Gill makes her rallying call as she and her team are working hard to meet this latest challenge facing the family business. She says: “It has been a little bit overwhelming. We are very much reacting to things as they happen.”
However, the award-winning Butlers Farmhouse Cheeses business that she heads is also getting onto the front foot. Gill explains: “We are looking at new sales channels so we can react to the new situation.”
Just days later the business announces that it has brought together small artisan food and drink producers from across the North West to create ‘The Butlers Larder’.
It’s an innovative service delivering fresh produce to doorsteps in Cheshire, Cumbria, Greater Manchester, Lancashire and Merseyside.
After a very local trial in Longridge, Goosnargh and Grimsargh, the Butlers team brought together more suppliers and built an online platform in quick time.
The Butlers Larder service offers food and drink, from cheese, milk, yoghurt and eggs to fresh bread, fruit and vegetables, tea and coffee, from “the very best artisan producers in the North West”.
The aim is to give people a chance to taste the best that the region has to offer while supporting small producer businesses at a time when they really need it.

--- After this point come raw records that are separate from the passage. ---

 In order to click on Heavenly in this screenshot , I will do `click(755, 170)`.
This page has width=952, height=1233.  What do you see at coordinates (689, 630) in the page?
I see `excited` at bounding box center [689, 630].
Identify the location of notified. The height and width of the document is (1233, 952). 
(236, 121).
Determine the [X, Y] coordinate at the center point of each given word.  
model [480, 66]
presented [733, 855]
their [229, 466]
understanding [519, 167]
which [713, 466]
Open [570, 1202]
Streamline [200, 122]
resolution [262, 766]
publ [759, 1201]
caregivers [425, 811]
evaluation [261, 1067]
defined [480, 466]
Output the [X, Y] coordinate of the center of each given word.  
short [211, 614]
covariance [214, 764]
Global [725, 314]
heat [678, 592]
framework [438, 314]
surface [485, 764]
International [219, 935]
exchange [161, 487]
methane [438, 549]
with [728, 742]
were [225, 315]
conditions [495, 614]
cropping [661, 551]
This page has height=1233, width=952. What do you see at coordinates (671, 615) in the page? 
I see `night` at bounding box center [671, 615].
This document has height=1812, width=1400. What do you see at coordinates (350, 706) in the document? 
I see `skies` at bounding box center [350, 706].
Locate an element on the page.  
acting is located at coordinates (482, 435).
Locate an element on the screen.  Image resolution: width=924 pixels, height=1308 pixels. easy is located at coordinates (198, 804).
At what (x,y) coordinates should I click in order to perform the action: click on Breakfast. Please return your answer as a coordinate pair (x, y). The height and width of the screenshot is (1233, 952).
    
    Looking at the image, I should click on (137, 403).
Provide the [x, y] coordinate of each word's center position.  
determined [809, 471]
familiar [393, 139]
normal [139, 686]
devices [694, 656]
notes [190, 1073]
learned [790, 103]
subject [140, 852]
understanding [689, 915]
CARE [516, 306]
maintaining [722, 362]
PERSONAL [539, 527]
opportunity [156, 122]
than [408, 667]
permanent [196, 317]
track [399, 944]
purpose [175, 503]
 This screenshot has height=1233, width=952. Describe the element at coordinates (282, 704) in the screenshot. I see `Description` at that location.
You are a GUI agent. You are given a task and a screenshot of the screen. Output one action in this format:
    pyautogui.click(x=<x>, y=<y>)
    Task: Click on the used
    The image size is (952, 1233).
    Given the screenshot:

This year’s winner of the family business category in Lancashire Business View’s Red Rose Awards - the judges declared “the sense of ‘family’ runs right through this business’ - Butlers can trace its history back to 1932.
Gill’s grandparents Richard and Annie Butler used milk from their own herd of cows to make cheese by hand in the kitchen of their Inglewhite farm - cheese was even matured in the family bedrooms.
Gill’s mum Jean Butler created its flagship farmhouse Lancashire recipe. Now aged 81 she still puts in an appearance at the dairy.
She and her husband Tom took over the Inglewhite operation in 1969. With five children to bring up, they decided to increase production at a time when most cheese was sold through an organisation governed by the former Milk Marketing Board, which licensed all production. Its restrictions made life difficult for traditional cheesemakers.
Butlers Farmhouse Tasty Lancashire - matured for at least 10 months - was created and remains its flagship product.